[[ Stored data, beginning ]]

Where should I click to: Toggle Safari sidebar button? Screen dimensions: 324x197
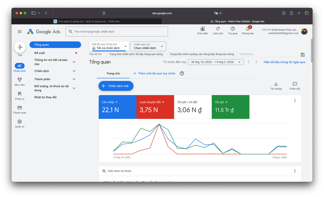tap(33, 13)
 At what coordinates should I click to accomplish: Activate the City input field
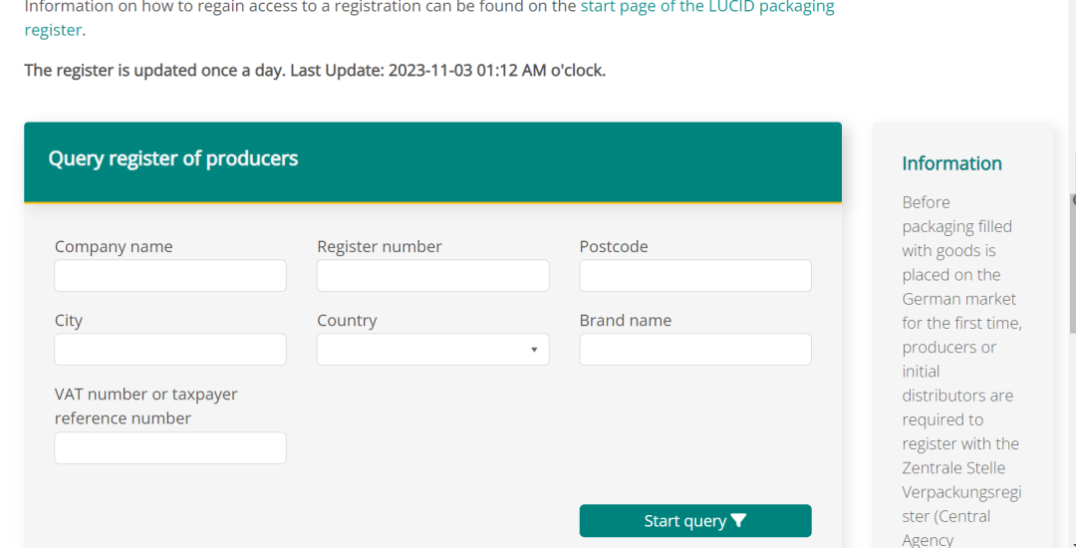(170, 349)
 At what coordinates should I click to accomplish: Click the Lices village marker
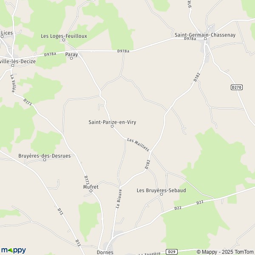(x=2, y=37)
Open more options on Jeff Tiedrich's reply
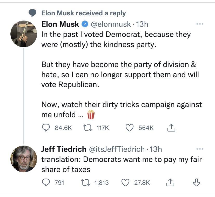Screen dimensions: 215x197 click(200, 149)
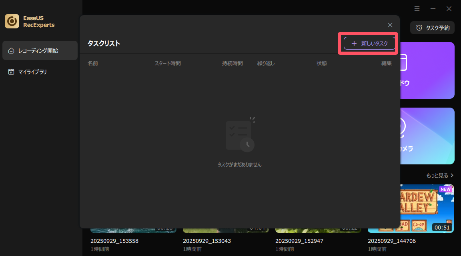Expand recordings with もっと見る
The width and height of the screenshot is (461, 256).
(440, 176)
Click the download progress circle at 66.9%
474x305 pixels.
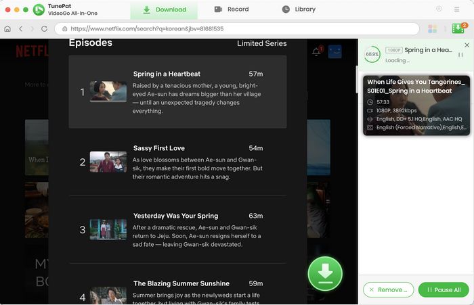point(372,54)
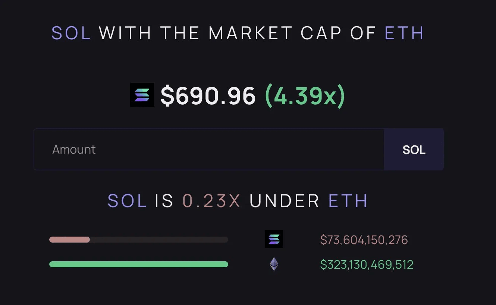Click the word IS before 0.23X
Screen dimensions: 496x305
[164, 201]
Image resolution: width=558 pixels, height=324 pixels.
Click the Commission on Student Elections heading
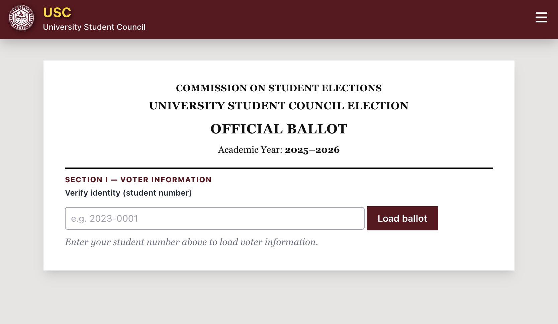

[[ Stored data, end ]]

What you are asked to do:
The entries are to be reproduced exactly, excluding any pictures they contain.

Response to this exercise:
Where should I click to: Toggle Safari sidebar button? Screen dimensions: 324x197
tap(33, 13)
 At what coordinates should I click to accomplish: Activate the City input field
(170, 349)
 At what coordinates should I click to accomplish: Click the Lices village marker
(x=2, y=37)
Open more options on Jeff Tiedrich's reply
Screen dimensions: 215x197 click(200, 149)
Expand recordings with もっと見る
The width and height of the screenshot is (461, 256).
(440, 176)
Click the download progress circle at 66.9%
474x305 pixels.
point(372,54)
Click the word IS before 0.23X
Screen dimensions: 496x305
[164, 201]
Image resolution: width=558 pixels, height=324 pixels.
Click the Commission on Student Elections heading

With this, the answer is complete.